Technische Hilfeleistung am PKW

An den letzten beiden Ausbildungsdiensten stand die Technische Hilfeleistung bei einem PKW-Unfall auf dem Plan. Mehrere Varianten zum Retten von Personen sowie das Absichern des verunfallten PKW sollten geübt werden.

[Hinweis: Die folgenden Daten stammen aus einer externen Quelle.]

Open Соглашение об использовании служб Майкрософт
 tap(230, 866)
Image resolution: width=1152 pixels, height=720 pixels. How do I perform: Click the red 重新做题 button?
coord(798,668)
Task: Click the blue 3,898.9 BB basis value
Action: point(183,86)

In diesem Zusammenhang konnte das Freiräumen eines zugestellten Hydranten geübt werden. Hierbei wurden verschiedene Varianten, vom Tragen bis zum "wegschaufeln" getestet.

 

 

Am ersten Dienstabend wurde auch das Retten der Person aus einem nicht besonders beschädigtem PKW geübt. Hierbei wurde die Rettung mit dem Rautekgriff geübt.

 

 

Im Anschluss war dann etwas mehr Fingerspitzengefühl gefragt. Der verunfallte Fahrer sollte schonend aus dem Auto gerettet werden, da Verletzungen an der Wirbelsäule angenommen wurden. Der Übungsleiter entschied sich, die Rettung mittels Spineboard durch die Heckklappe des PKW vorzunehmen.

 

 

Da die beiden ersten Übungsabschnitte Reibungslos abliefen, wurde der Schwierigkeitsgrad nochmal erhöht und die eintreffenden Kameraden mussten eine Crash-Rettung durchführen. Da der PKW bereits im Motorraum brannte, war nicht viel Zeit zum überlegen.

 


 

Am zweiten Ausbildungstag ging es dann wieder um das Retten von Personen. Allerdings lag der PKW bei diesen Szenarien entweder auf dem Dach oder auf der Seite. Hier mussten die Kameraden den PKW mit vorhandenen Mitteln sichern, bevor an dem Auto gearbeitet werden konnte. Hierbei kamen Steckleiterteile, Spanngurte und viele andere Werkzeuge zum Einsatz. Auch diese Aufgabenstellungen wurden schnell und professionell abgearbeitet, so das wir auch für solche Ernstfälle gerüstet sind.

 

Ein besonderer Dank gilt dem Team von Huckepack Wiek, welches uns bei diesen Übung immer mit Schrottautos versorgt.